I tied the balloons to my desk chair and wondered if I had the courage to take them to Michael in the hospital.

I wrote notes and e-mails, made a few phone calls. When my work space was cleaned up again, I phoned the other newspaper and asked to speak to Crewe Dearborne. I still couldn’t get my brain to accept Bloom’s information that Crewe had been in a fight with Kell Huckabee before Kell disappeared.

Crewe wasn’t at his desk, so I was put through to his voice mail. “Crewe,” I said when the recording beeped at me, “Michael and I had a wonderful time Sunday night.
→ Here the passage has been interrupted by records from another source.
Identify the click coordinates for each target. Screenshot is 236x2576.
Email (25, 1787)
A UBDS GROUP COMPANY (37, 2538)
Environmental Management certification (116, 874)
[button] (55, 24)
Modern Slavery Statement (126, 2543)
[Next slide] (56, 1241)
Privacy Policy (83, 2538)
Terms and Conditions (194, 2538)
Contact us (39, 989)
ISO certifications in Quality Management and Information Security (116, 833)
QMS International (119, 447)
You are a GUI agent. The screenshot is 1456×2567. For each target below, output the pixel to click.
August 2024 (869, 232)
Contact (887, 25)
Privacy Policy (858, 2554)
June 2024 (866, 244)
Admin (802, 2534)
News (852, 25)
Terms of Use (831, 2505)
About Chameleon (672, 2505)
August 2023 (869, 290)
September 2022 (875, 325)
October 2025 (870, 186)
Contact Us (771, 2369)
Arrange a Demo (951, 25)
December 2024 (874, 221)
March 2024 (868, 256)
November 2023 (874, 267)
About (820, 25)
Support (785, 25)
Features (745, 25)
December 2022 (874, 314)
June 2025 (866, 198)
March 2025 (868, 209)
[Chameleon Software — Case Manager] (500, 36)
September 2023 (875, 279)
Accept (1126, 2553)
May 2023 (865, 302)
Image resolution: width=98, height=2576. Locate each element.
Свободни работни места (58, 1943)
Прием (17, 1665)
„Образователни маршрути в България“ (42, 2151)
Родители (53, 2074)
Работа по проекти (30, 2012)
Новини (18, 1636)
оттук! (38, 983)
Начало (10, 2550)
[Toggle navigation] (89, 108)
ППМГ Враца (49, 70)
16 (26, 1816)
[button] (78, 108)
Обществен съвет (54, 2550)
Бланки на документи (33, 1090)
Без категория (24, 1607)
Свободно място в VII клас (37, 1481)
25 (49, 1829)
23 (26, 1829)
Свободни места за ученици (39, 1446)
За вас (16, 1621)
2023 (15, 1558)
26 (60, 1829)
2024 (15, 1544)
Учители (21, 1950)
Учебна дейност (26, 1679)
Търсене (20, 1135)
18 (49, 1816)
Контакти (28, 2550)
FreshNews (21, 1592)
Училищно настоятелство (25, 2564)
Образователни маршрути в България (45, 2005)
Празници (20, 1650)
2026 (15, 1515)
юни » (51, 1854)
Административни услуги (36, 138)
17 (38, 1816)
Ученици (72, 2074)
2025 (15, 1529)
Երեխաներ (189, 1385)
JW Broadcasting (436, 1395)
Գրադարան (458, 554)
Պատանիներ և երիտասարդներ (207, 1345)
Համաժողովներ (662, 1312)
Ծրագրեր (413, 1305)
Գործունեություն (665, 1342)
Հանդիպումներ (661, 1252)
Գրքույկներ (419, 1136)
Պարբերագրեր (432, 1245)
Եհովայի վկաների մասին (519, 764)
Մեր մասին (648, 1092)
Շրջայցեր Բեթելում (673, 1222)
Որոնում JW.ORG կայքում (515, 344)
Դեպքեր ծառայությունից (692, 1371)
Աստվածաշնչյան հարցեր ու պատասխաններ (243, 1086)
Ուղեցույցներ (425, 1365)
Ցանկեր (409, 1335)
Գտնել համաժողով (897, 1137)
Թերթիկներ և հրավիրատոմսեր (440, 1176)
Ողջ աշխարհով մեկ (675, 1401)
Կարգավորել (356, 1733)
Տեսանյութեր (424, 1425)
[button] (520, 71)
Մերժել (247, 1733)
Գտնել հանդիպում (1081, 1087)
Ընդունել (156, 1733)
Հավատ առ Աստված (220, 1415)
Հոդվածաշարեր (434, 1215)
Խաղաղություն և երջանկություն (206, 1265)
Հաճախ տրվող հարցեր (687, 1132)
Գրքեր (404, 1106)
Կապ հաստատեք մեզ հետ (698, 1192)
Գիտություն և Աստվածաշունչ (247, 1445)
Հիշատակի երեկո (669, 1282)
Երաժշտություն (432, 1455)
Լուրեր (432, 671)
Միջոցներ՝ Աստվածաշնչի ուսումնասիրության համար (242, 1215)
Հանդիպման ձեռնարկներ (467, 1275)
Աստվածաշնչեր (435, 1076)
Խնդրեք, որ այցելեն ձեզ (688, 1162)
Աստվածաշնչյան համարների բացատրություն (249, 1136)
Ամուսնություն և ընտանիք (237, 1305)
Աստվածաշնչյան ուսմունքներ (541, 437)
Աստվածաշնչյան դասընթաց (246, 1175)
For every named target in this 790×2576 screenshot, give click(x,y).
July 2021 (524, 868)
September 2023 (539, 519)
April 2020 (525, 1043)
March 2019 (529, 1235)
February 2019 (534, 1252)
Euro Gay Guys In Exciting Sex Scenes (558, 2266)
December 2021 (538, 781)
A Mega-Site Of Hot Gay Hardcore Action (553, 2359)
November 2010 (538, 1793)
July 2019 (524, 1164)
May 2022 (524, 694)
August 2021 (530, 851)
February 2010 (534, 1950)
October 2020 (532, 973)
Thanks so much for hosting us. I hope to catch you soon so I can thank you properly. Bye-bye.”

Short and sweet. I’d tell him about Michael’s injury later. And I’d find a way to learn about his altercation with Kell when we could be face-to-face.

Next I dialed Lexie Paine’s office.

Her office assistant said she was still in a meeting. “With Mr. Dearborne. I believe they’re having lunch.”

“Crewe Dearborne?” I said, unable to keep the amazement out of my voice.

“Yes.” The assistant realized he may have said too much, so he hastily asked if I wanted to leave a message or a voice mail. I chose voice mail again.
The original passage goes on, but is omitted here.